Last updated 11/4/2020 at 9:05am



The Colville Indian Reservation will soon have more internet access.

The Colville Tribes is one of the first recipients of a spectrum license issued through the Federal Communications Commission and its Rural Tribal Window program.

“This license provides the Tribes exclusive use of wireless spectrum in the 2.5 GHz band to

connect communities on the Colville Reservation to wireless services,” a release from the tribes announced Tuesday. 

The Colville Tribes plans to implement this license by deploying wireless broadband in two phases.

Phase one, which could be finished by April of 2021, will include bringing services to communities near Keller (including the housing developments Alice Flats, Meadow Creek, Mountain Ridge and San Poil Homes), Nespelem (the town, lower and upper HUD housing and White Buffalo housing), Inchelium (the town and Butter Cup Lane), and Omak (east side Omak, Malott Housing, Lone Pine, Rocky River, Moccasin Flat, and Eagles Nest housing developments).

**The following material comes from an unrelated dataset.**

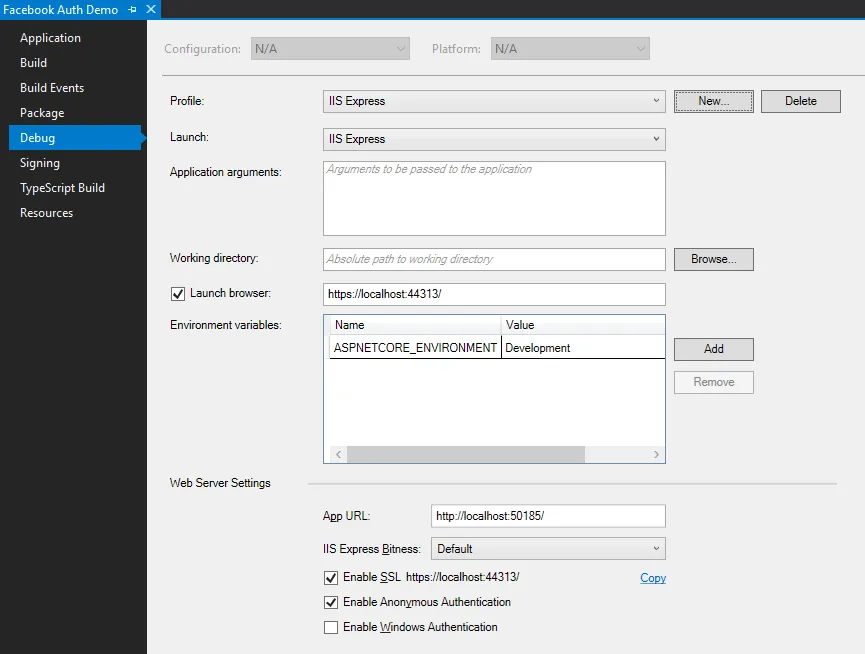Click the environment variables scrollbar left arrow

[x=338, y=454]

Phase two will expand to more remote communities in Omak (Disautel and Kartar Valley), Inchelium (Twin Lakes, Kewa, and Seylor Valley), Keller (northern and southern San Poil valley along State Highway 21), and Nespelem (Rebecca Lake, Belvedere, and McGinnis Lake).

Tribal Chairman Rodney Cawston said that “the expansion of wireless services will reach about 80% of the Reservation. It will benefit all residents, especially students and our elders. During this time of the pandemic, better wireless service is vital to serve education, health and

public safety concerns.”

An Oct. 24 press release from Congresswoman Kim Schrier, M.D. of Washington’s 8th District, where the Nisqually tribe was granted a similar license, quoted Cawston as well. 

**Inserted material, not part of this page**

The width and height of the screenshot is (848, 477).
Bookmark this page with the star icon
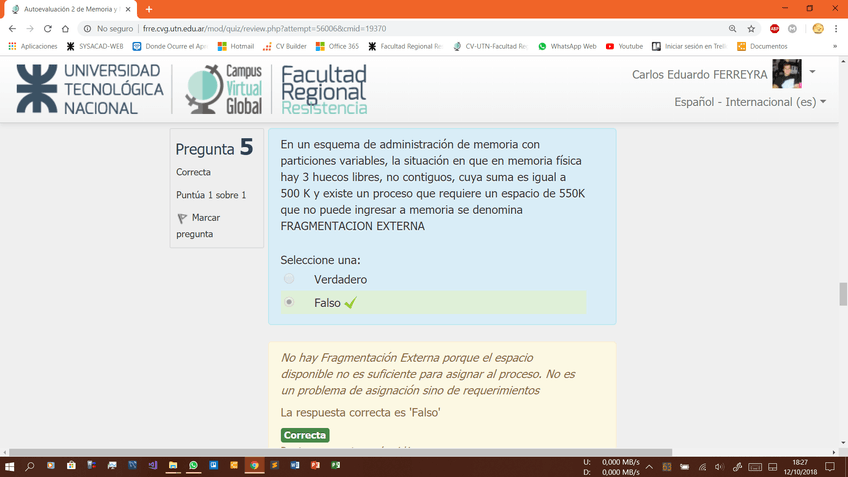(751, 29)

“The declaration of the COVID-19 Pandemic has heightened the critical need of our communities and tribal members requirements for broadband access to study, to work, and to obtain critical health services in the rural and remote areas of the Colville reservation,” he said. “Without access to broadband our children do not have equal access to education and our members do not have opportunities for economic development, internet access to complete employment applications, census records, voting privileges, and communication opportunities that most of our nation take for granted.” 

That press release also explained that the licenses through the FCC provide for exclusive use of up to 117.5 megahertz of 2.5 GHz band spectrum, used through unassigned radio frequencies that require a license to use.